Deputy President Cyril Ramaphosa speaking about the SoNA at the New Age Business Briefing breakfast at Grandwest in Cape Town. 18/06/2014 Kopano Tlape GCIS

Officials of government and State-Owned Enterprises will now be held personally liable for public funds lost due to negligence.

They can also be referred to law enforcement agencies for criminal charges to be laid against them.

These are the powers that are given to the Auditor- General.

The Presidency can confirm that President Cyril Ramaphosa has signed the Public Audit Amendment Bill into Law.

The Bill was first passed in the National Assembly in May and subsequently in the NCOP in June. It has been with the President for about five months.

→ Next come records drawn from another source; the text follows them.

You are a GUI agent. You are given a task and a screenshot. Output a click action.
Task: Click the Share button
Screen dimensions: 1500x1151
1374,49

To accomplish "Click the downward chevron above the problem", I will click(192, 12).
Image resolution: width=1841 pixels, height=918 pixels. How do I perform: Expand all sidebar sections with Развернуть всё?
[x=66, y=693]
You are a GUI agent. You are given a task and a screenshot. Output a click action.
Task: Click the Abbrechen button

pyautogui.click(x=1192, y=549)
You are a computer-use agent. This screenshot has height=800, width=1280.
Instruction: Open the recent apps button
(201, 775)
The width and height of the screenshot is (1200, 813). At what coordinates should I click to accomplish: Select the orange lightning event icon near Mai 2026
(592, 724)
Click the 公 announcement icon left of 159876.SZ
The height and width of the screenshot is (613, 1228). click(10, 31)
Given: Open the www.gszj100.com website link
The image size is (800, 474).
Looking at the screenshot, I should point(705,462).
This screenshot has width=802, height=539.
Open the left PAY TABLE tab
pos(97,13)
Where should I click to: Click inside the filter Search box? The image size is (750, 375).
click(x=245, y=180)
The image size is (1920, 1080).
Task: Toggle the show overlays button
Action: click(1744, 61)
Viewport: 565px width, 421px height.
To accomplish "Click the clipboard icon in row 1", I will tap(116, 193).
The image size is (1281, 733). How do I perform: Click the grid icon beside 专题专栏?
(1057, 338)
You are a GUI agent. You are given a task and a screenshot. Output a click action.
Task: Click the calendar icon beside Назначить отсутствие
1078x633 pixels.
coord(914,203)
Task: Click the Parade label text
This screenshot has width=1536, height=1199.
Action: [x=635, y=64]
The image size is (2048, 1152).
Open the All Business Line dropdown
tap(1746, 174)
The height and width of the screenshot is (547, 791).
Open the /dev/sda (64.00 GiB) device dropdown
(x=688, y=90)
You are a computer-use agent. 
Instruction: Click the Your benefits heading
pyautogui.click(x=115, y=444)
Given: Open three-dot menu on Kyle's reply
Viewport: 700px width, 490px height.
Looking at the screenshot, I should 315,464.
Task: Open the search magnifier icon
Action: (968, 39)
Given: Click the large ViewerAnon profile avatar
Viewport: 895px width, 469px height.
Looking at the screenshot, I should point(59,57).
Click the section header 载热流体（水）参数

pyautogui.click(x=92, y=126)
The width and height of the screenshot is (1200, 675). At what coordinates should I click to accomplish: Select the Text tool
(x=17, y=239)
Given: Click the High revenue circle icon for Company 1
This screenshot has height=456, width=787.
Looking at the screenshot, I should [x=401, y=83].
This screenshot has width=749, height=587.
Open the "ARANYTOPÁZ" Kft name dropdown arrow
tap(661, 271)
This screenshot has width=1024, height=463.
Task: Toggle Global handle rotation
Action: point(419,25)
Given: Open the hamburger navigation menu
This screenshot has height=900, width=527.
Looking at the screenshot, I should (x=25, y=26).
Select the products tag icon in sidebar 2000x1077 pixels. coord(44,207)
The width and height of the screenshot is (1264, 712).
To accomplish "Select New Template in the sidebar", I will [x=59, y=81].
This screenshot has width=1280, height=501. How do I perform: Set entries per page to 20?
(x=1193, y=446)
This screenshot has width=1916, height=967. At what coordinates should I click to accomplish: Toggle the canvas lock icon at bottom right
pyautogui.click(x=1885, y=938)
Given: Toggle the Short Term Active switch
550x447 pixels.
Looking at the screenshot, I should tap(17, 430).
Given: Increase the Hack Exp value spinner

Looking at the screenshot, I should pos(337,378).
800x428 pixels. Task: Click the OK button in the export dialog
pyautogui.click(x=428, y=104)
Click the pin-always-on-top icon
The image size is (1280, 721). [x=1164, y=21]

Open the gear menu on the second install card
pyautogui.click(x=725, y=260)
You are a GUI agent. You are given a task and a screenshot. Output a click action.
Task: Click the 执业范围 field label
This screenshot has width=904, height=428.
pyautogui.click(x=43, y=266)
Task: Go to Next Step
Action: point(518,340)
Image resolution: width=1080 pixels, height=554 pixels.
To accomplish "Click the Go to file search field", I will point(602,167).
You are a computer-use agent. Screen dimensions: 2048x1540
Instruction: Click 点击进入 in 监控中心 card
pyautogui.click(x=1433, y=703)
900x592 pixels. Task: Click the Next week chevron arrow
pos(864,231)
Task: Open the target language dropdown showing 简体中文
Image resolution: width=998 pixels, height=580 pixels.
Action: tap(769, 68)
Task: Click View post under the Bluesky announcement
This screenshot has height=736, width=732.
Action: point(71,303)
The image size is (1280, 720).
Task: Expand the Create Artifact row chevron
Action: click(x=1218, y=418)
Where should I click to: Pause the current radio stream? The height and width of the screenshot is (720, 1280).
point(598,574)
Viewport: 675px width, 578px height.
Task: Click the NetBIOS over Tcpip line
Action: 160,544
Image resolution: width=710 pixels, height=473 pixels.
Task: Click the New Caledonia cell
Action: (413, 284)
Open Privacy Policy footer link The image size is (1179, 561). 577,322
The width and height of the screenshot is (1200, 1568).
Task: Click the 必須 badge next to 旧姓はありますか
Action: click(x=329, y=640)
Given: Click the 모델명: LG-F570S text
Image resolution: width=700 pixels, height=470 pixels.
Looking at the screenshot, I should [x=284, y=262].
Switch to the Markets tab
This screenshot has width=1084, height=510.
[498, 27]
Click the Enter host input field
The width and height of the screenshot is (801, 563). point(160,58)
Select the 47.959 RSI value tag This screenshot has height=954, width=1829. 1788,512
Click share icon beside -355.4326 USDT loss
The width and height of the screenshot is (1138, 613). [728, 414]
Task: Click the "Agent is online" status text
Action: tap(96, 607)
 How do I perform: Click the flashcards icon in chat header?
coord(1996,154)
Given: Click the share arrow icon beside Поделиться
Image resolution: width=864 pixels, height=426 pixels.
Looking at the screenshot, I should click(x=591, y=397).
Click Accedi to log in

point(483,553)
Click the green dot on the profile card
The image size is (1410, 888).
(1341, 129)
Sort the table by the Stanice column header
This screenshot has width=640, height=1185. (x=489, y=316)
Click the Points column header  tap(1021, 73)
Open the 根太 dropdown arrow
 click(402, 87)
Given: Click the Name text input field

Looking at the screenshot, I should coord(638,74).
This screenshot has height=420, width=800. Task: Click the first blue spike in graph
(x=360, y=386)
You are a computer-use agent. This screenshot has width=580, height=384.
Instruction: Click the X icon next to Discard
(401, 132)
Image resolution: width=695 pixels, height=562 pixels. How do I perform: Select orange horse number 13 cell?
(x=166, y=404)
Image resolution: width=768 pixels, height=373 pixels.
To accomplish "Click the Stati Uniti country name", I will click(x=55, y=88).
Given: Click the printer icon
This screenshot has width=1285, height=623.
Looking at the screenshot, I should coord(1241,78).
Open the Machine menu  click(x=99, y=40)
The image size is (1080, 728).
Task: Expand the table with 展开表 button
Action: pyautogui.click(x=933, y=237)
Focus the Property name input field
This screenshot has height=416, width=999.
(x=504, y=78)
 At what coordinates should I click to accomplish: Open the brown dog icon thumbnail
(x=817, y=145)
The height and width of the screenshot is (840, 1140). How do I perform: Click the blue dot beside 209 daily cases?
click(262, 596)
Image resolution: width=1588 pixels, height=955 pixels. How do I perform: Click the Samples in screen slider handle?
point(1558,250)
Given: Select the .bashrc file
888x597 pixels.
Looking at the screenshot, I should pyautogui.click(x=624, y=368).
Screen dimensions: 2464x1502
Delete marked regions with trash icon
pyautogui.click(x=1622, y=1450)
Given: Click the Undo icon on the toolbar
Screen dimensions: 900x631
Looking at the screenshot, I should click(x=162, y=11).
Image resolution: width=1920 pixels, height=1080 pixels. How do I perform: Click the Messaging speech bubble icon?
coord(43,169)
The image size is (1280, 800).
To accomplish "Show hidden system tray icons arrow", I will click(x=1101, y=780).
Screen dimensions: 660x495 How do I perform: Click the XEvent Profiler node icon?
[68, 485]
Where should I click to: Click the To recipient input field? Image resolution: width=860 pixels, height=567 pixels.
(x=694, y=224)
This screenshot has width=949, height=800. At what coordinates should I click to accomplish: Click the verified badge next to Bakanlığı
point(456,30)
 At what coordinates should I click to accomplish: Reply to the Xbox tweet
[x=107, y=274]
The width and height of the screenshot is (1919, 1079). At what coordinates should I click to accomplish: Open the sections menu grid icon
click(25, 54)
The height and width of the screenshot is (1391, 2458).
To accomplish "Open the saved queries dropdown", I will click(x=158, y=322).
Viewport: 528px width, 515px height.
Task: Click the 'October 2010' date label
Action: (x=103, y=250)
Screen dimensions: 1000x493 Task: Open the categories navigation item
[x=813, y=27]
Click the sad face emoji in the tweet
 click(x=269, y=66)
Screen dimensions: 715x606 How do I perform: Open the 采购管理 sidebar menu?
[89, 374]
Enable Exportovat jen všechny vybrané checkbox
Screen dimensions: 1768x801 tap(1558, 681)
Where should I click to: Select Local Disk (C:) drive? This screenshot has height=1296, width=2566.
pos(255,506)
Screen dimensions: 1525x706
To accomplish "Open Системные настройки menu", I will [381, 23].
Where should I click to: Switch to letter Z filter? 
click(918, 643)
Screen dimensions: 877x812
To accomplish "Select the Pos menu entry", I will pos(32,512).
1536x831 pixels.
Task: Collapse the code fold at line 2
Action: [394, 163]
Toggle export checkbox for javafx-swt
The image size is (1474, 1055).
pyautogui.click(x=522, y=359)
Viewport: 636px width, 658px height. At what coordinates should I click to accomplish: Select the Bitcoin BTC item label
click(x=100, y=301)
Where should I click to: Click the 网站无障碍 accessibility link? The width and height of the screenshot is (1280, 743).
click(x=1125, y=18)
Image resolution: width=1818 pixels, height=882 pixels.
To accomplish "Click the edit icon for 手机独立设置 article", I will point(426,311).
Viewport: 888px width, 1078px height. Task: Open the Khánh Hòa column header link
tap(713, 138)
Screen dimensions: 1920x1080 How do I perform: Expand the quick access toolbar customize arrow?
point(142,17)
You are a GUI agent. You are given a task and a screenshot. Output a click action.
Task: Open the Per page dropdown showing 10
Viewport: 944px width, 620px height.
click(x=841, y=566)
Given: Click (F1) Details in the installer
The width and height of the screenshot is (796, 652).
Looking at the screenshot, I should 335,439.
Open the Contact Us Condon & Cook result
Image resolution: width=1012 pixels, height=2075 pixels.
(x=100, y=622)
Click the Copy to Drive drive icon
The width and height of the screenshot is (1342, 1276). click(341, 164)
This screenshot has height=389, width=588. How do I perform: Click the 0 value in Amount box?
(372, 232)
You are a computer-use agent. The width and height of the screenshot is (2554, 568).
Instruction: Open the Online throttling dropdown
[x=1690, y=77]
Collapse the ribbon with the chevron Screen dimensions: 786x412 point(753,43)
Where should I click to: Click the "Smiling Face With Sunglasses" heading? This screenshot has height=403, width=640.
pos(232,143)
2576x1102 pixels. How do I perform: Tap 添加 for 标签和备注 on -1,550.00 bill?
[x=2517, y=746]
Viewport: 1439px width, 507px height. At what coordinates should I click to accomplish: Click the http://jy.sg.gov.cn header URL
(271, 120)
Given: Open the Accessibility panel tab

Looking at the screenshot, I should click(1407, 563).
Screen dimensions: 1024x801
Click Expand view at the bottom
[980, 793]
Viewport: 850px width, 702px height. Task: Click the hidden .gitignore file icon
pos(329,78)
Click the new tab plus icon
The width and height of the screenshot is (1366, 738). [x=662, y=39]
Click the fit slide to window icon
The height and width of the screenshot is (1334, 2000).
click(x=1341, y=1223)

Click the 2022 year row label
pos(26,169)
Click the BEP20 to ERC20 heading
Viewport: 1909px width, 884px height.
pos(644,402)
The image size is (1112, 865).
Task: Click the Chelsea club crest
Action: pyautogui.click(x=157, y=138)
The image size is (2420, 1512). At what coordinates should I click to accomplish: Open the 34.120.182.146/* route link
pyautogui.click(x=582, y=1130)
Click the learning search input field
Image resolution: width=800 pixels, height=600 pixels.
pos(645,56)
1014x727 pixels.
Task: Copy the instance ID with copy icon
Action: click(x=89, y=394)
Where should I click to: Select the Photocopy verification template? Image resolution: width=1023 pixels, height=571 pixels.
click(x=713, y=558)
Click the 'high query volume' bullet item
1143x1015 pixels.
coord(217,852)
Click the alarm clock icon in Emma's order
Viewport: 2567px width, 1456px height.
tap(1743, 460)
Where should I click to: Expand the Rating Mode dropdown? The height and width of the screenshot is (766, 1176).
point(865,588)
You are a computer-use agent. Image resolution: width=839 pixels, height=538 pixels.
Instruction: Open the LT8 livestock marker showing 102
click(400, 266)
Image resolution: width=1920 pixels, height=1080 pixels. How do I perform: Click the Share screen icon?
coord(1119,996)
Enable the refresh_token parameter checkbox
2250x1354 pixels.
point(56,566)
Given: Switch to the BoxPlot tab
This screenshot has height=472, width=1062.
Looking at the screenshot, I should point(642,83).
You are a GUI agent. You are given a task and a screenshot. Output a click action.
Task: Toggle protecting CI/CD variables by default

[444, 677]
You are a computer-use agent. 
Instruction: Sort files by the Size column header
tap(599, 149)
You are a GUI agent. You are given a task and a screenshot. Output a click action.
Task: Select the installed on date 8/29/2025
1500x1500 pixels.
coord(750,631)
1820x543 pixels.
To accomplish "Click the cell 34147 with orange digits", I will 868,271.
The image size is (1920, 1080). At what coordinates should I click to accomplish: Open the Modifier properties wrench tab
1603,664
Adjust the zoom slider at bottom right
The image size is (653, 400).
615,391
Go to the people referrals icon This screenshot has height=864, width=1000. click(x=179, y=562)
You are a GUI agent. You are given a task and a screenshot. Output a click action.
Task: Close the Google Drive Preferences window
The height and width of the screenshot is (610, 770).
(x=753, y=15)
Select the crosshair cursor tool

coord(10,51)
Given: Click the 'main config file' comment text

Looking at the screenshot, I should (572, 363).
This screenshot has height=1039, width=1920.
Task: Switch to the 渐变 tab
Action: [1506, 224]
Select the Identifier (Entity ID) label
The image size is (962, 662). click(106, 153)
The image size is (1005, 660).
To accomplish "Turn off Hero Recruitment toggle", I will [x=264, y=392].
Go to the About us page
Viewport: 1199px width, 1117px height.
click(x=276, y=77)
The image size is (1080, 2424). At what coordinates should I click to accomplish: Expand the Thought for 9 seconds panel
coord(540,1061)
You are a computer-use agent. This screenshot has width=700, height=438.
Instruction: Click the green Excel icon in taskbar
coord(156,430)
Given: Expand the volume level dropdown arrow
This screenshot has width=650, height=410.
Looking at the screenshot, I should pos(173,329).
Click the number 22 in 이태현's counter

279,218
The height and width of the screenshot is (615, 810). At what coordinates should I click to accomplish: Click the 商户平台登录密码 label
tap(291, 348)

In the past, if the Auditor-General discovered corruption or irregularities due to negligence of officials while auditing the books of departments, municipalities and state owned entities, he would refer the matter to the executives to act but in many instances, action would not be taken.

Now that the bill has been signed into law, the Audit Amendment Act will among other thing give the Auditor-General the power to refer wrongdoing to the law enforcement agencies for criminal charges to be pursued against implicated officials.

He can also recover money from officials who were negligent with public funds, by issuing them with a certificate of debt to recover that money.